US Senate to introduce relief bill to save independent music venues

Posted by on July 24, 2020



A new bill is being introduced in the US Senate that aims to help independent music venues struggling in the pandemic stay on their feet until they are able to reopen.

Co-written by Senators Amy Klobuchar (D-MN) and John Cornyn (R-TX), the Save Our Stages Act will provide $10 billion in Small Business Administration grants to venues, giving them six months of financial support so they can pay employees, rent and anything else essential to keeping their business afloat. 

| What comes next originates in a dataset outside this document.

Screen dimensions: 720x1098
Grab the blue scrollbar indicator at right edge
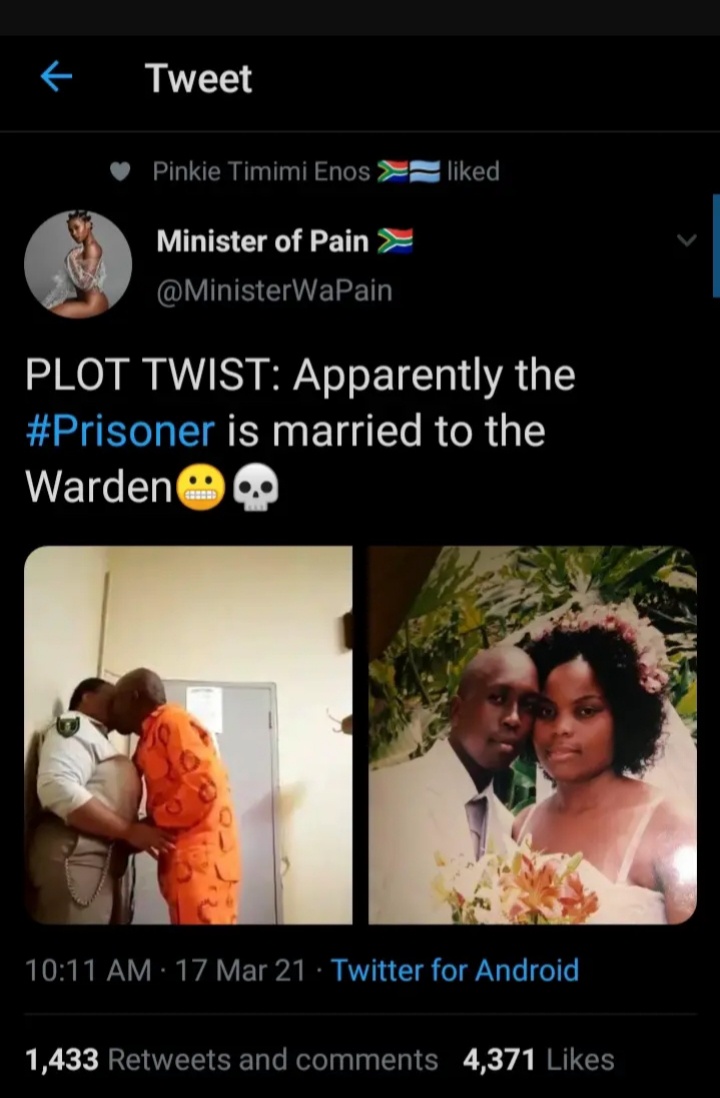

The Save Our Stages Act also outlines who gets money and guidelines for use. According to Blabbermouth, that includes:

“* Narrowly defining independent live venue operators, promoters, and talent representatives to prevent large, international corporations from receiving federal grant funding

* Directing the SBA to make grants to eligible venues equal to the lesser of either 45 percent of operation costs from calendar year 2019 or $12 million

* Allowing the Small Business Administrator to issue supplemental grants in the future if funding remains available and applicants can demonstrate need

* Permitting recipients to use grants for costs incurred during the COVID pandemic

* Requiring recipients to return remaining funding after one year from the date of disbursement

* Permitting recipients to use grants for rent, utilities, mortgage obligations, PPE procurement, payments to contractors, regular maintenance, administrative costs, taxes, operating leases, and capital expenditures related to meeting state, local, or federal social distancing guidelines”

Said Klobuchar of the act, “Minnesota’s concert halls, theatres, and places of entertainment, like First Avenue in Minneapolis, where Prince famously performed, have inspired generations with the best of local music, art, and education. This legislation would help ensure that small entertainment venues can continue to operate, and serve our communities for generations to come.” 

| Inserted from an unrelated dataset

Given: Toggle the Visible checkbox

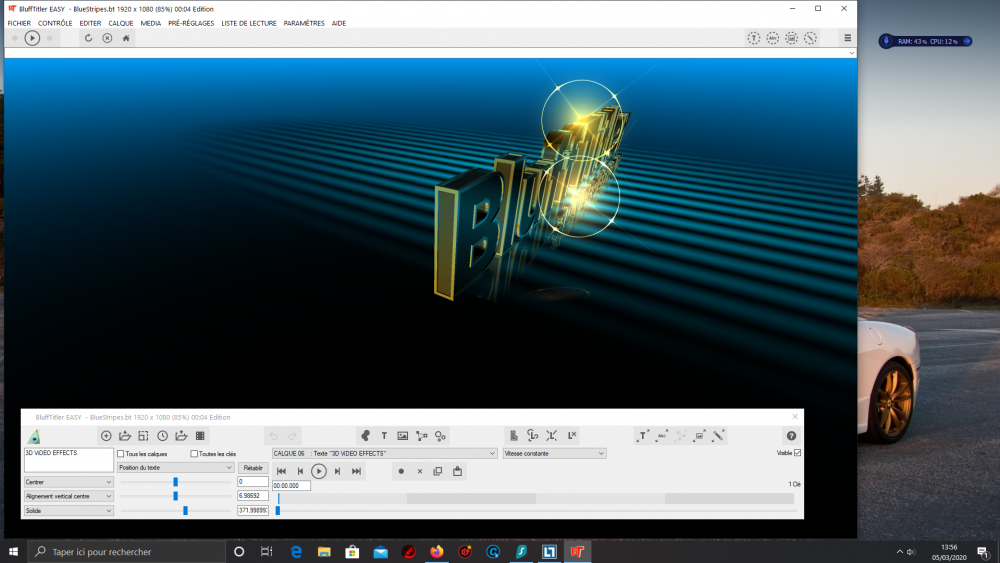Looking at the screenshot, I should [797, 453].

“Texas is home to a number of historic and world-class small entertainment venues, many of which remain shuttered after being the first businesses to close,” Cornyn added. “The culture around Texas dance halls and live music has shaped generations, and this legislation would give them the resources to reopen their doors and continue educating and inspiring Texans beyond the coronavirus pandemic.”

Members of the independent music community have been fighting for some kind of aid since the pandemic began. Back in June, the National Independent Venue Association (NIVA) published a bleak report on the state of these venues, predicting that 90% could shut down if the government doesn’t step in with funds to help them survive.

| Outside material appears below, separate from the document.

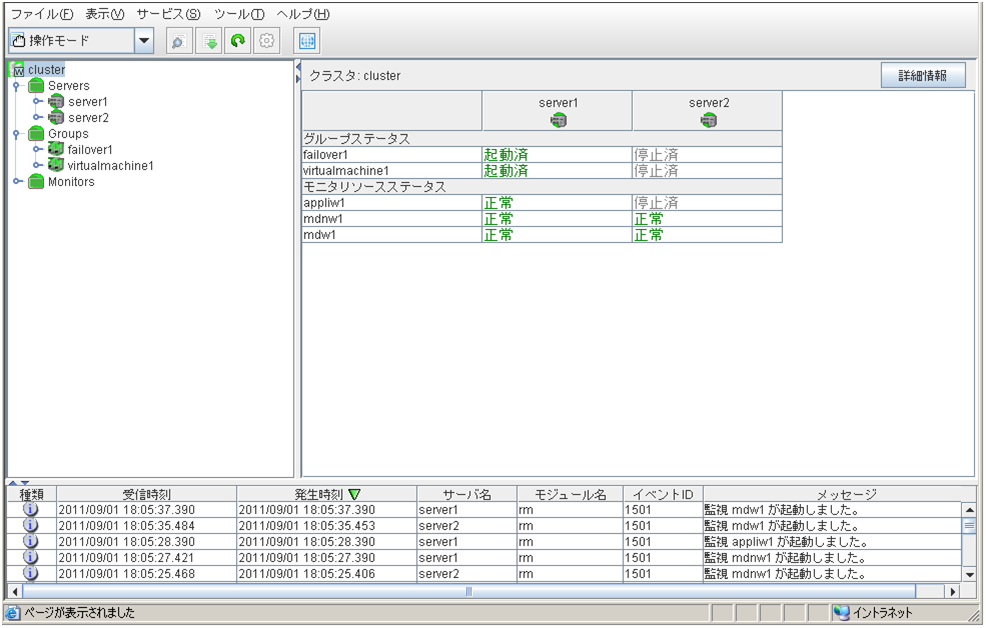Click the server2 icon in table header
The image size is (986, 628).
point(708,120)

Said Adam Hartke, co-chair of NIVA’s Advocacy Committee and president of Hartke Presents, of the new development, “On behalf of our more than 2,000 member venues, promoters and festivals, as well as their employees, artists and local communities who are facing an existential crisis as a result of the COVID-19 pandemic, we’re incredibly grateful to Senators Cornyn and Klobuchar.”

He continues, “While existing government assistance programs have helped other industries, they weren’t tailored to meet the needs of small businesses like ours that have zero revenue, enormous overhead and no visibility into when we can fully re-open. The Save Our Stages Act will provide the assistance we need to get through the shutdown until we can reopen safely and once again become the economic generators for our communities that we’ve always been.”

The UK passed a similar relief package earlier this month, giving hard-hit businesses in the arts £1.57 Billion in grants and loans.

Another act, the RESTART Act, has also been introduced into the House and Senate. More generally geared toward businesses with “high overhead and no revenue during the pandemic,” the act has seen support from all the major labels, streaming services and NIVA, who sent a letter to the Senate Committee on Small Business a couple of weeks ago to gain support from legislators.

Because of the COVID-19 pandemic, live music coming back in its “normal” form is still a while away. Many predict that it will start making a comeback in 2021, though some are saying that it’s return could be as late as 2022.